As a solo practitioner, I simply don't have the profit margin to risk buying overpriced, underreimbursed vaccines. Instead, we'll continue to give our patients information about local flu shot clinics and hope the government will someday realize that immunization services in the private health sector need aggressive support to be effective.
Howard J. Homler, FACP
In your article on methicillin-resistant staphylococcus aureus (MRSA), Merle A. Sande, MACP, noted that community-acquired MRSA infections can cause necrotizing pneumonia, due to the presence of the PVL virulence gene. ("In a difficult flu season, another bug is a big worry," December 2004 ACP Observer, page 3.)
The article also noted that daptomycin is a highly effective therapy for community-acquired MRSA. It should be noted that the approved indications for daptomycin are currently limited to treatment of complicated skin and soft tissue infections, and that daptomycin is not indicated (nor FDA-approved) for treatment of community acquired pneumonia, on the basis of clinical trial data showing decreased effectiveness compared to standard treatment.
Craig S. Conover, FACP
Dr. Sande responds: Dr. Conover is correct. Daptomycin looks like a good drug for skin and soft tissue infections if parental drugs are needed. Studies are currently underway to evaluate it in MRSA bacteremia (like line sepsis).
I would not recommend prescribing daptomycin to treat patients with pneumonia because it was found to be less effective versus standard treatment in a large multicenter study. The suspected reason for this is the inactivation of the drug by surfactin. In another study of ICU MRSA pneumonia, linezolid was found to be superior to vancomycin in a retrospective subset analysis. This drug apparently achieves high concentrations in extracellular lung fluid.
Craig W. Borden, MACP
I read with sadness the obituary of Craig W. Borden, MACP (November 2004 ACP Observer, page 21).

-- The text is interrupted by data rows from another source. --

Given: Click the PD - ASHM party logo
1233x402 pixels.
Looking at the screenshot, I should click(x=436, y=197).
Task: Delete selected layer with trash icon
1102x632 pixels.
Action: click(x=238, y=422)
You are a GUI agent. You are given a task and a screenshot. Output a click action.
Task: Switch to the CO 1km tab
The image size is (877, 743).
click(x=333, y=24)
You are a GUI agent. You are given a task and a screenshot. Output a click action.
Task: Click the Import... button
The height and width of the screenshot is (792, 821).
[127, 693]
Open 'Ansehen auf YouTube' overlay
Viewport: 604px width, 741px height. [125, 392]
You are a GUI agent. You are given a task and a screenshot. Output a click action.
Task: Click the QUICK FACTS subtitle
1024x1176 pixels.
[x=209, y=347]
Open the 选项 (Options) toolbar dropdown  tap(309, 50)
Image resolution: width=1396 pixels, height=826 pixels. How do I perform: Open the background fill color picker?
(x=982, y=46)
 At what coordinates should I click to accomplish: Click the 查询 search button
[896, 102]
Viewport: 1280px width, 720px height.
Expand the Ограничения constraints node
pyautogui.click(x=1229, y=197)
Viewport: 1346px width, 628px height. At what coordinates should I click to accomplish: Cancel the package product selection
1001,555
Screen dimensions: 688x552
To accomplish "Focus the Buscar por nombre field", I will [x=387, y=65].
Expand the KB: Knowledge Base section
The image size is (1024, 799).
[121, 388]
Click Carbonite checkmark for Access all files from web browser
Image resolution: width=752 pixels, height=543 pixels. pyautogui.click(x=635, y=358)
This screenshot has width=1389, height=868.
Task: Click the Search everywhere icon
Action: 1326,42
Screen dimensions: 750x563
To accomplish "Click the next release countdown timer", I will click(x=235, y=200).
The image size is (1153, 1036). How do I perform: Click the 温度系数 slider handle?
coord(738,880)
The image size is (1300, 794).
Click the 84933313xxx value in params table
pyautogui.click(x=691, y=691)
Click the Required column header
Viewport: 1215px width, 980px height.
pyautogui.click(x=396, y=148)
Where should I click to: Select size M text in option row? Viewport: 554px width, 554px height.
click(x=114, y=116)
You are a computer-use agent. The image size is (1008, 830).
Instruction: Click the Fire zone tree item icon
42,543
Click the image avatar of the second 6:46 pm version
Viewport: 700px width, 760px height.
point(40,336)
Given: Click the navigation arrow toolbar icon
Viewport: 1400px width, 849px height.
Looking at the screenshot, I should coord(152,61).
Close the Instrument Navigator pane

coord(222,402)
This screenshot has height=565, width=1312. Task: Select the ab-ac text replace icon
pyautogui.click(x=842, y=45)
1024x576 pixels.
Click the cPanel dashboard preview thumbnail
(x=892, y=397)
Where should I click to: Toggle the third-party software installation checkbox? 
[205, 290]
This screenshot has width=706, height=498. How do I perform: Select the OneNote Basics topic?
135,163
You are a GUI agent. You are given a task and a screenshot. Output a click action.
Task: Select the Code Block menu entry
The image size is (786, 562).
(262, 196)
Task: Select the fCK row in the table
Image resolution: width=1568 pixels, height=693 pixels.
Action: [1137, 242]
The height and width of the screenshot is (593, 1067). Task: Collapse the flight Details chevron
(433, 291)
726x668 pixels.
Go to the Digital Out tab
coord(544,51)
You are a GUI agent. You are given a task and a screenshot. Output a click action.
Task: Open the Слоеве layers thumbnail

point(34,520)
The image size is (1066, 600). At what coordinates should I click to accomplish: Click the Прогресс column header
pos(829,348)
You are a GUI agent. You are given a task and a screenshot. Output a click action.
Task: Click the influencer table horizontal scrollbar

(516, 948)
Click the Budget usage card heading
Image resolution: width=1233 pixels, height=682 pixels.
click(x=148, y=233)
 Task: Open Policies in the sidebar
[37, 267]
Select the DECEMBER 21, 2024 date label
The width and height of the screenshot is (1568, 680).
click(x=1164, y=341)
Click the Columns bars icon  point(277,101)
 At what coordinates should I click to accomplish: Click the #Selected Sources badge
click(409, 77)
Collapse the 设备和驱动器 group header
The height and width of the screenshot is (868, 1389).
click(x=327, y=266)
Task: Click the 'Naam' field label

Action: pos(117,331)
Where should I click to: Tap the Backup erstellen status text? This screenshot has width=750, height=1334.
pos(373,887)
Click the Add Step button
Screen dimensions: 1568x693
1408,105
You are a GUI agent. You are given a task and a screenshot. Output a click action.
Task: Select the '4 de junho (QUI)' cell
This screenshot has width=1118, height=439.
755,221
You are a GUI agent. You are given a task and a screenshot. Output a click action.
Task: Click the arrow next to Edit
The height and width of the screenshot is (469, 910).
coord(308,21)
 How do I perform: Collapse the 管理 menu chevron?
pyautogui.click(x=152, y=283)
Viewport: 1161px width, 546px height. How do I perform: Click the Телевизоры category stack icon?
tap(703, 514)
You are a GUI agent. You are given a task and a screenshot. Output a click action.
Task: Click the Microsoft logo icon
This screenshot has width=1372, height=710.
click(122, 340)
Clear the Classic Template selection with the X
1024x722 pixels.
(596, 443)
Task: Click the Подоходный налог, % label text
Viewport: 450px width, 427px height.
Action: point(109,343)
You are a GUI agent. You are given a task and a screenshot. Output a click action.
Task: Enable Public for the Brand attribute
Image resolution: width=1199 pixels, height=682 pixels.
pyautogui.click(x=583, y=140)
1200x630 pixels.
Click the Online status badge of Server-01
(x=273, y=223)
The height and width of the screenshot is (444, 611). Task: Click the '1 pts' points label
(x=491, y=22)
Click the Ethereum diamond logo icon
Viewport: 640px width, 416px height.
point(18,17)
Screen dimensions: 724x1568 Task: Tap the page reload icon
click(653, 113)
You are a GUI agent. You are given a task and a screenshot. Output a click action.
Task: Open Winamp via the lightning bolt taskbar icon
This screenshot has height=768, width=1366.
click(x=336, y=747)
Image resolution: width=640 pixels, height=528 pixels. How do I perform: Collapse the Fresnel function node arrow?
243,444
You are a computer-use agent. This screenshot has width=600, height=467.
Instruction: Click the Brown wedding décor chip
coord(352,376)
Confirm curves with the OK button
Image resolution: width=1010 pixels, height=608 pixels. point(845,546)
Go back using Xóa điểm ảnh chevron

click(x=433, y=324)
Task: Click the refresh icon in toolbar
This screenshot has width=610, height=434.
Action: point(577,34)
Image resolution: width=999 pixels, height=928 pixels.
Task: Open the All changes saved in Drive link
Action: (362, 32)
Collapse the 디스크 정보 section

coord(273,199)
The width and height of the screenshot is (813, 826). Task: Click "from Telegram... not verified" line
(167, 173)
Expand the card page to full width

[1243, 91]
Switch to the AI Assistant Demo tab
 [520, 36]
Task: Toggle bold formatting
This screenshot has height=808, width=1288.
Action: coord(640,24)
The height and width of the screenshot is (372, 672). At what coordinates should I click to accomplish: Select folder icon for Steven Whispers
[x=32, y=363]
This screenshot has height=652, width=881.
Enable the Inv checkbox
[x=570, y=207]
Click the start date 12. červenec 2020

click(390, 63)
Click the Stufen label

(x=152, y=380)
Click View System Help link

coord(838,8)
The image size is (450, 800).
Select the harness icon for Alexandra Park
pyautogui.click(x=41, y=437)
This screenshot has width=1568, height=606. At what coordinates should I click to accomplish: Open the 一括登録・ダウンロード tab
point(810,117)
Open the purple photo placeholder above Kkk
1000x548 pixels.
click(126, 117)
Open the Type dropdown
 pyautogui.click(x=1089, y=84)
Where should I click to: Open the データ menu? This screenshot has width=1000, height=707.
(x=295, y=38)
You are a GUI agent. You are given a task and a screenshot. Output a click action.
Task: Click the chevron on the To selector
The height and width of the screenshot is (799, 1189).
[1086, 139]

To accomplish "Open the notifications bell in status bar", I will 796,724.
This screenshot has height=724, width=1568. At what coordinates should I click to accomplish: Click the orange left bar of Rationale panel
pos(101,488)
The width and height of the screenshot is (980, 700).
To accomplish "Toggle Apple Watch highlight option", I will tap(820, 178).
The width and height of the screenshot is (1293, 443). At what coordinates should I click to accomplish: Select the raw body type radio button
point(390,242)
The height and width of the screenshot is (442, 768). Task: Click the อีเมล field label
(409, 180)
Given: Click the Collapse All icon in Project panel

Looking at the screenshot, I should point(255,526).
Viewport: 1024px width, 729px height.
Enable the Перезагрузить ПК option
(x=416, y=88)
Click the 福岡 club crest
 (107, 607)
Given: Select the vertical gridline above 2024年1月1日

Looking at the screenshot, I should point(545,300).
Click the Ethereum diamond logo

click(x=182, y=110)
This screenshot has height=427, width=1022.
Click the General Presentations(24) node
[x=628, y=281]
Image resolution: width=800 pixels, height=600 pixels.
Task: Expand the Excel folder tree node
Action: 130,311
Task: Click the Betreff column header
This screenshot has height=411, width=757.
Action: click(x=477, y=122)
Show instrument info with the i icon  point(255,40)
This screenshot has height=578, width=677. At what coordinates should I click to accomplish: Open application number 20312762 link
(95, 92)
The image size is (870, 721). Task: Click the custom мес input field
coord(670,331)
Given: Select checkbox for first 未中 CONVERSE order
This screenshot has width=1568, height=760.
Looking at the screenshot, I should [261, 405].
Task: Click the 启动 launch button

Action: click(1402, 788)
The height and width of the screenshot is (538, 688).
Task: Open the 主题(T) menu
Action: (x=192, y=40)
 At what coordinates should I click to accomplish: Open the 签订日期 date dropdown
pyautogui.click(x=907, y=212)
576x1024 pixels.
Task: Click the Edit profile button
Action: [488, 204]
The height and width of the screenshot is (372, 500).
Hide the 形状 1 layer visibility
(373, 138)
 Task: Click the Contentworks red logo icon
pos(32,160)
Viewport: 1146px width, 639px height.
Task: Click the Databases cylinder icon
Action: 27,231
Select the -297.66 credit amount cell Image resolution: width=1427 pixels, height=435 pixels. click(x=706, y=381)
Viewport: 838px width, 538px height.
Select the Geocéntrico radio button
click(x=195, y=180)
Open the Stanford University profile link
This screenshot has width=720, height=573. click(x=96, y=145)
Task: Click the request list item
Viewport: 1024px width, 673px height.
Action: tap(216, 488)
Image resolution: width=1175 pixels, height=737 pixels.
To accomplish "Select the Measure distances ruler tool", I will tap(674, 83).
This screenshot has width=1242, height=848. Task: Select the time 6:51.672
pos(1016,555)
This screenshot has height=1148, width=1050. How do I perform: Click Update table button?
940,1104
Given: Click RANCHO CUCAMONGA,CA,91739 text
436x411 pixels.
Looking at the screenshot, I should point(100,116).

Thirty-four years ago, I was assigned as a third-year medical student to Dr. Borden's service as my first clinical rotation. Senior students had warned me that his was not an easy rotation. Demanding of time and energy, Dr. Borden engaged in no small talk or levity on rounds, and was all business.
Dr. Borden was no ordinary attending. Massive and ursine, standing 6 feet 4 inches and weighing at least 250 pounds, he could be seen hulking over the chart rack at all times of day. He invariably arrived on the wards before the residents or students, and was never seen leaving before late at night. Though he spent less time bedside, he knew the patients better than any of us. He recognized the potential nuance of every aberrant lab value, each premature ventricular contraction and any change in physical finding.
And he demanded intense commitment from his team. We dreaded the question for which we had not formulated a sufficient answer. I found myself compelled to meet his expectations studying my patients' conditions, taking and then re-taking their histories.
I rarely remember seeing him smile and can't recall his ever complimenting a resident or student. Nonetheless, by the end of my three months, I had come to love this man and his commitment to patient care and to teaching. It was because of him that I chose internal medicine as a specialty.
As the years passed, I regretted never having thanked Dr. Borden for the personal impact he had on me. I did approach him on the last day of the rotation, mustering the courage to show my appreciation. Before I could say a word, Dr. Borden extended his huge hand to engulf mine, and said, "Raskin, it's been good having you on the service." He turned immediately, lumbering back to care for a patient in need.